*** Opening Data supplied ***
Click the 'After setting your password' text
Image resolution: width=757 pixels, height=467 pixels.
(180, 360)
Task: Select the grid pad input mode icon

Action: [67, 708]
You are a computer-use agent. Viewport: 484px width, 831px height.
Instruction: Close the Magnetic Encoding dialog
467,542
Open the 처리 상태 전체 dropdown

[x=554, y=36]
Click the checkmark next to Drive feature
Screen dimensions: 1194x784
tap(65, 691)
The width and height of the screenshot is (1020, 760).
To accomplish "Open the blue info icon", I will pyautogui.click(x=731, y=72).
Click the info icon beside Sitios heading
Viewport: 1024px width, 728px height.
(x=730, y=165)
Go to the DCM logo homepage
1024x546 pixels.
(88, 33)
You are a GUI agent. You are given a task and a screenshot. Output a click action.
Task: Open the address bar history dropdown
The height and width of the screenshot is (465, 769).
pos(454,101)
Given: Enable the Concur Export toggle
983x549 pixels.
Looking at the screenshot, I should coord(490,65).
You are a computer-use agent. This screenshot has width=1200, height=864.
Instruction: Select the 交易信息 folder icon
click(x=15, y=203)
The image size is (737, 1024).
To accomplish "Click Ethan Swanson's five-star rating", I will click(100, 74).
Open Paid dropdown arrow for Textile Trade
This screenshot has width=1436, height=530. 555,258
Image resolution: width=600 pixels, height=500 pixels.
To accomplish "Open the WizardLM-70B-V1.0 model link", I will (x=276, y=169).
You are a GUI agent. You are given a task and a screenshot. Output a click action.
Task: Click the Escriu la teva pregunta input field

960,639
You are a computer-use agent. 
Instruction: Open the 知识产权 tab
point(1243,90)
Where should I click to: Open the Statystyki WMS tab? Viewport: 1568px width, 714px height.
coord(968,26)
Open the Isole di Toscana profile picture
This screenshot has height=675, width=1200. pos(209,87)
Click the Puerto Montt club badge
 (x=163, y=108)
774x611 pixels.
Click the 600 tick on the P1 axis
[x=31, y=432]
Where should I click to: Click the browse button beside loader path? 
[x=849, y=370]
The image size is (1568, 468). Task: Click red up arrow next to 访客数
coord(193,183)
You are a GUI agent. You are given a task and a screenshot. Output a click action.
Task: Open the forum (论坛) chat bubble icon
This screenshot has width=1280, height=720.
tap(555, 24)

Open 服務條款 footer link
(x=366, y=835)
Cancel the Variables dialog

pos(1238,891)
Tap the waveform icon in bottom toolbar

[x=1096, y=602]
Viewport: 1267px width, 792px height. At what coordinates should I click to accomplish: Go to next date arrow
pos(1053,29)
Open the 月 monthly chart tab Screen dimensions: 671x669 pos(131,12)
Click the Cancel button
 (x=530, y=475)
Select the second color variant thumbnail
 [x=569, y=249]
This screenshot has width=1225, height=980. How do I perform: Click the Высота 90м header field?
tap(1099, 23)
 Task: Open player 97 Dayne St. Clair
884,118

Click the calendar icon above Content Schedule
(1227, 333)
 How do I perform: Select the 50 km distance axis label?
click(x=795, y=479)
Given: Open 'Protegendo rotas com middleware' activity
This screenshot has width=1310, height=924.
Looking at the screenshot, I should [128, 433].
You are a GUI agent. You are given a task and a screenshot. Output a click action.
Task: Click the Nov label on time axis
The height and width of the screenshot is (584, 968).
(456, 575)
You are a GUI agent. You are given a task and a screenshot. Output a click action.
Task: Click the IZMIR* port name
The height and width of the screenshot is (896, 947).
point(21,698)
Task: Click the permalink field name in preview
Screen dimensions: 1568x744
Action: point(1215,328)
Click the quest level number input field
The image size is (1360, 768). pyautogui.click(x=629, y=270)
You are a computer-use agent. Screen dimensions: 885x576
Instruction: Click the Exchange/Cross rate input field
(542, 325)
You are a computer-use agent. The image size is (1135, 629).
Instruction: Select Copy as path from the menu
*** Closing Data supplied ***
> [Required work]
Scan the records for the word "computer", and copy each line where it is found.

> [Solution to the exercise]
You are a computer-use agent. Viewport: 484px width, 831px height.
You are a computer-use agent. This screenshot has width=1200, height=864.
You are a computer-use agent. 
You are a computer-use agent. Screen dimensions: 885x576
You are a computer-use agent. The image size is (1135, 629).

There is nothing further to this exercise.